Um Bildungsaufstiege zu ermöglichen, braucht es erstens notwendige Investitionen in eine qualitativ hochwertige frühkindliche Betreuung, Bildung und Erziehung. Denn dann hat Mirjams Tochter die gleiche Chance wie Viktors Sohn. Derzeit ist das Angebot zu gering und die Öffnungszeiten sind unflexibel. Zweitens sind Fördermaßnahmen für einen erfolgreichen Übergang von der Schule ins Erwerbsleben relevant. Die Finanzierung von benachteiligten Schulen muss verbessert werden. 
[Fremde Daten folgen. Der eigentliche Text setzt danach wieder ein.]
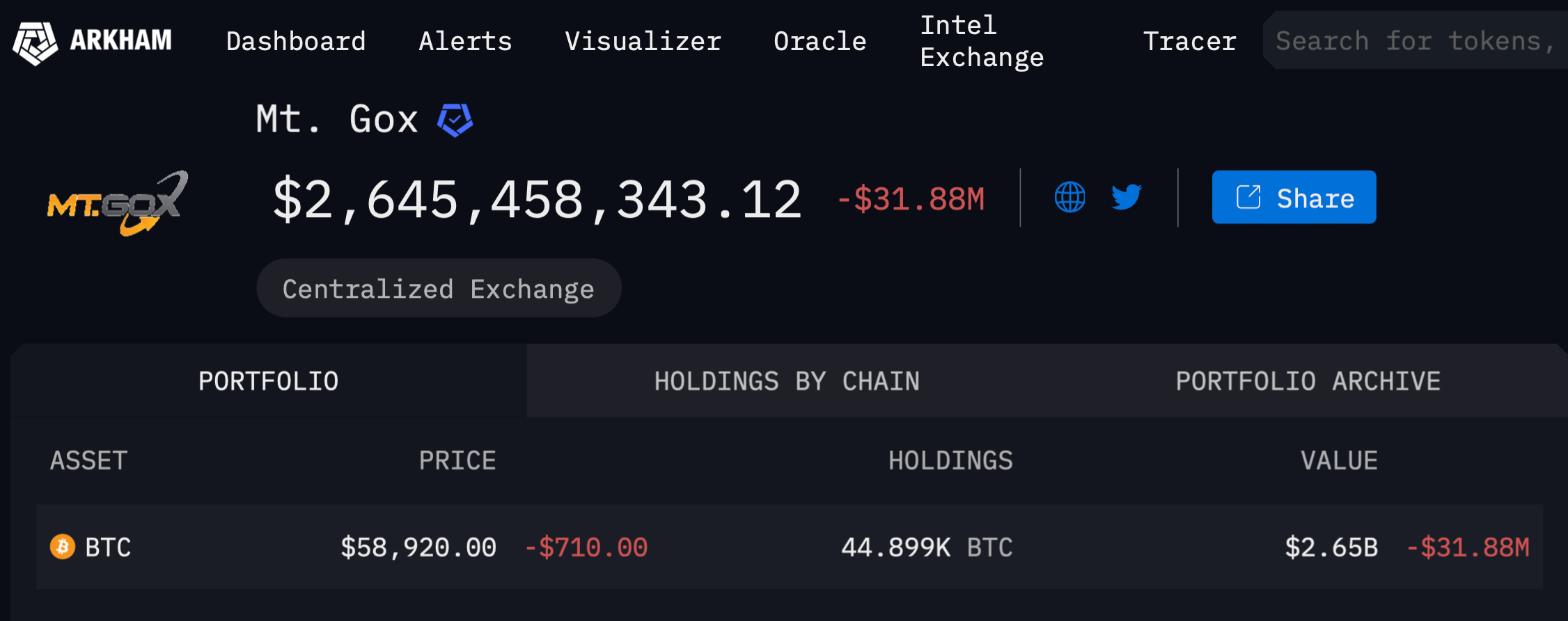Go to the Alerts page

[465, 42]
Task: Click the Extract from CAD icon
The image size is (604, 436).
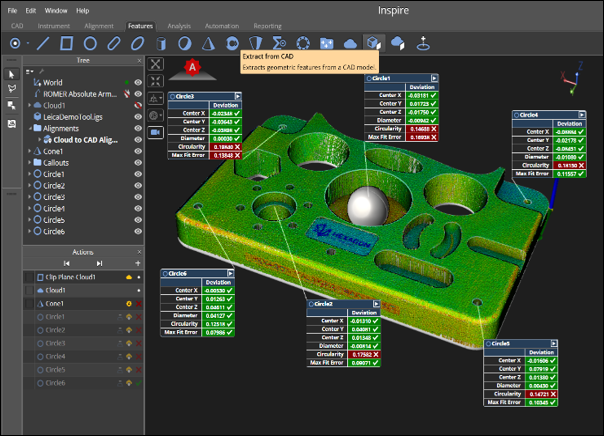Action: click(x=373, y=43)
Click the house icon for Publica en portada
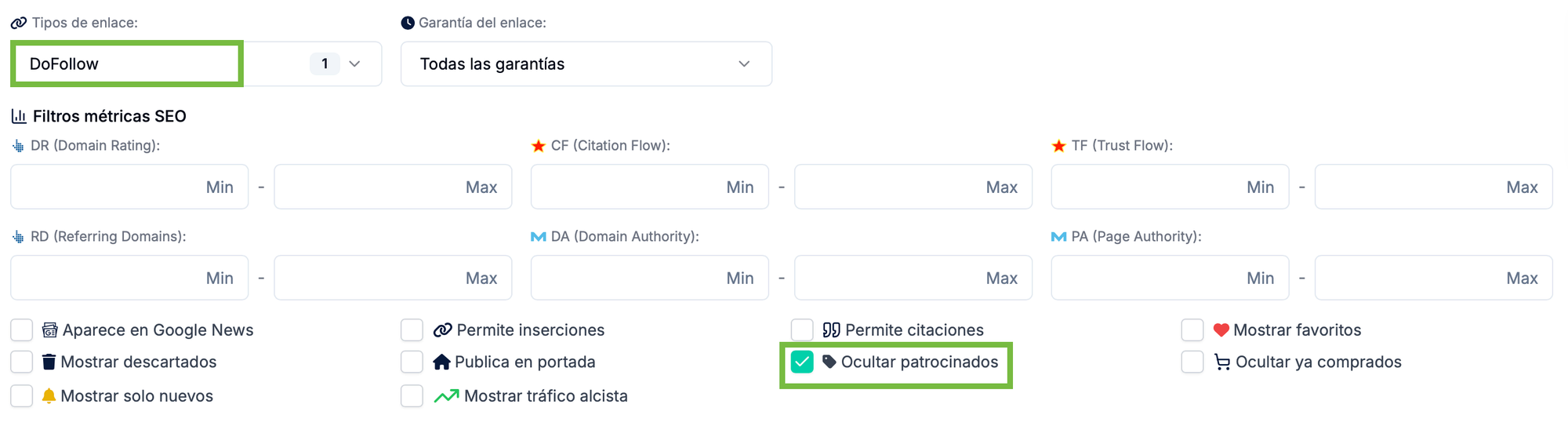 tap(442, 362)
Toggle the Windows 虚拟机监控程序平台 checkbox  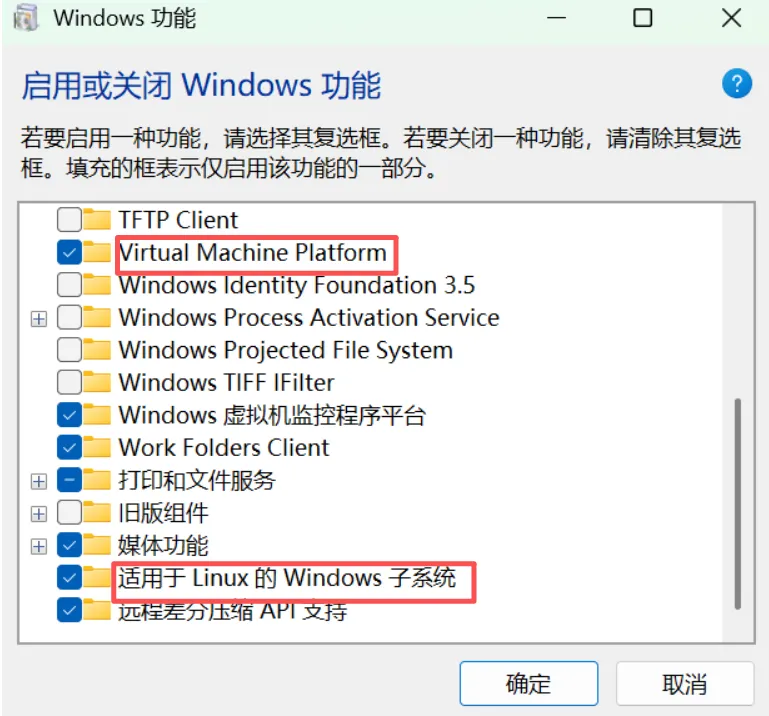coord(69,415)
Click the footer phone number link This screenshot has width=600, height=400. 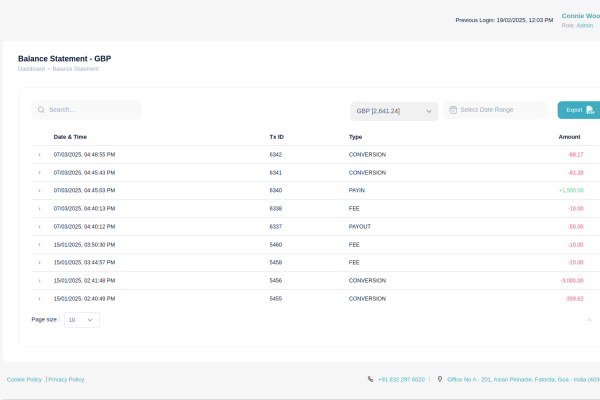pyautogui.click(x=402, y=380)
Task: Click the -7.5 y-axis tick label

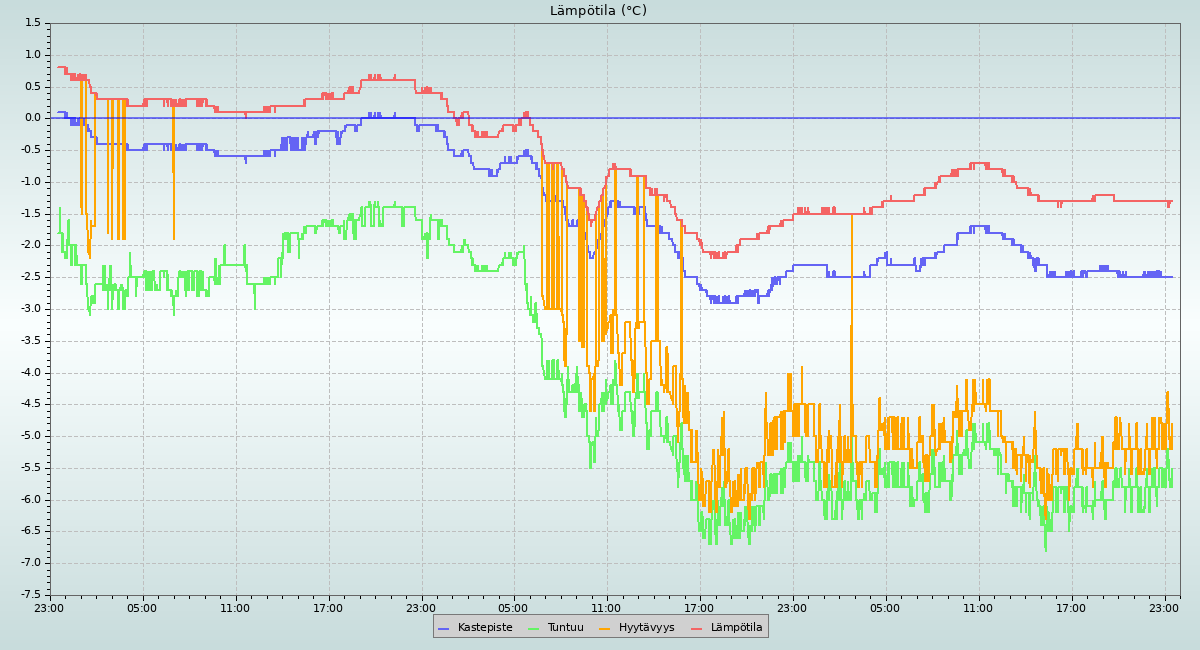Action: pyautogui.click(x=30, y=595)
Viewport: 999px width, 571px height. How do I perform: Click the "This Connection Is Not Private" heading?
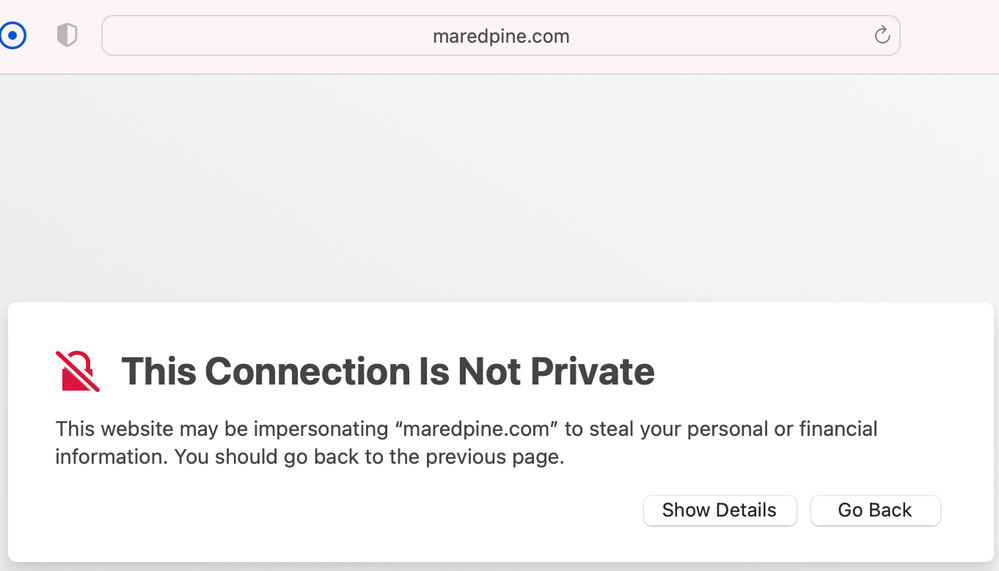(387, 371)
Ein dritter wichtiger Punkt ist die Chancengleichheit zwischen den Geschlechtern auf dem Arbeitsmarkt. Denn auch wenn Susanne es zur Führungskraft geschafft hat, gibt es für viele Frauen noch immer zu große Hürden, im Berufsleben aufzusteigen oder Vollzeit zu arbeiten. Das erfordert Maßnahmen in den Bereichen Steuern, Elternkarenz sowie Familien- und Betreuungsleistungen. Ähnlich ungleich ist es beim Thema Steuern. Die hohe Konzentration von Haushaltsvermögen in Verbindung mit dem Fehlen einer Erbschaftsbesteuerung beeinträchtigt die Chancengleichheit. Änderungen im Steuer- und Transfersystem sind daher unerlässlich. 

Arbeit umverteilen

Nicht zuletzt geht es auch darum, wie Arbeit verteilt ist. Während die einen Überstunden machen, arbeiten andere Teilzeit und kümmern sich um Kinder, Haushalt und zu pflegende Angehörige. Die Forderungen nach einer sechsten Urlaubswoche, einer 4-Tage-Woche und einer Arbeitszeitverkürzung bei vollem Lohn und Personalausgleich haben in der Gesellschaft an Bedeutung gewonnen – gerade in Krisenzeiten. Vor allem deswegen, weil sie wichtige Instrumente sind, um zu mehr Unabhängigkeit und damit zu mehr Freiheit zu kommen. Eine verkürzte Arbeitszeit bedeutet, dass sich auch Viktor um die Kinder kümmern kann und Susanne endlich Zeit für Hobbies und soziale Projekte hat. Das Leben ist ungerecht. Muss es aber nicht sein. Und soll es auch nicht sein.